Bad news is that the Bengals still lost on Monday. I can’t change that. I can’t hop in my time machine and go back a week and make sure everyone is lined up in a legal formation or run out there on the field and not drop those third down passes myself. What’s over is done.
But the good news is I figured out what exactly went wrong. It’s not the penalties or the drops or the anemic offense or the lack of forced turnovers or just the sluggish nature of the team in general. No, I’ve found the culprit. I’ve found the chick in the armor.
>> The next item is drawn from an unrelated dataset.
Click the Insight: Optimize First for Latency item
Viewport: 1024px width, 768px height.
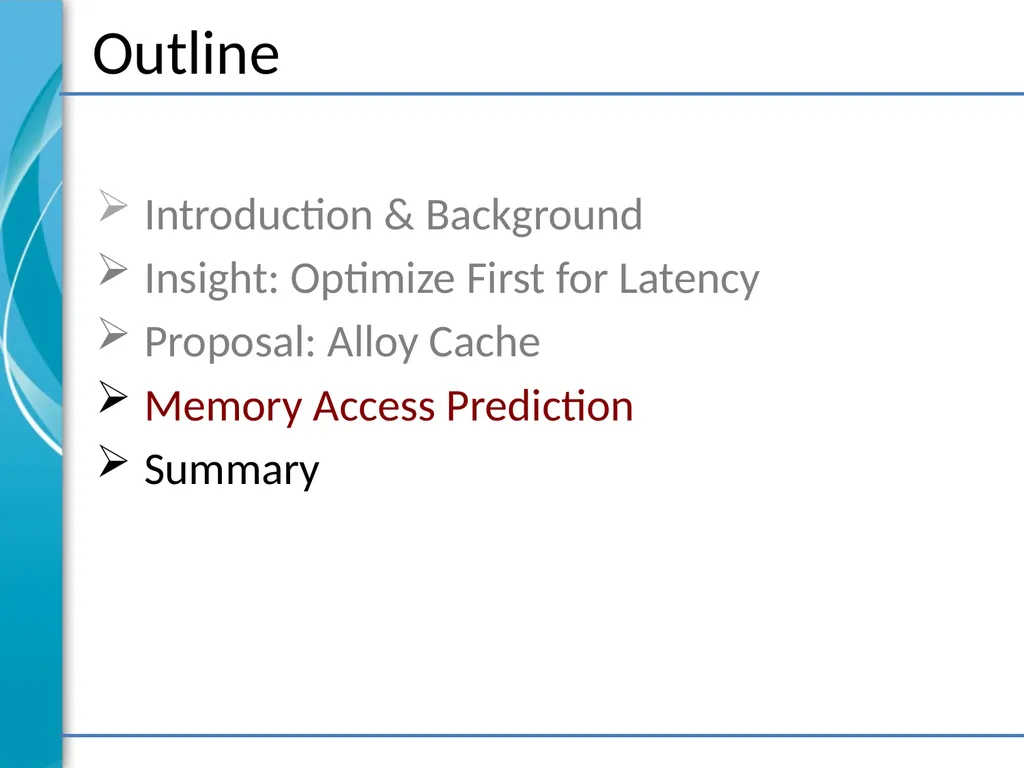click(452, 279)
WHATARETHOOOOOSSSSEEEE!!!!! (Is that still a funny joke? No? Whatever). My main man Jeff Ruby tweeted this out from one of his joints earlier last week and I feel like the biggest idiot in the world for not catching on. Should have seen this loss coming from a mile away. Those aren’t 9-0 socks. Those socks don’t scream winner. Those socks scream slob, lazy, no attention to detail, three dropped passes. Those socks tell me everything I need to know about the Texans game. He we were all high and mighty, sitting pretty at 8-0 thinking that we were going to steamroll the 3-5 Texans at home on Monday night and they flat out caught us with our pants around our ankles. That can’t happen this week going into Arizona. I need more of this
We need to look sharp. We need to look fly. Leave the ankle socks at home, gentleman.
PS- I just want to be crystal clear that I’m not knocking the swoosh ankle socks. Nike ankle socks are like the most comfortable socks ever made, all soft and cushiony and stuff. Kinda feels like you’re walking on a cloud or your feet are covered in a bunch of small kittens like in that Hanes commercial. I’m just saying that you can’t wear the white Nike socks with a pair of fly dress kicks.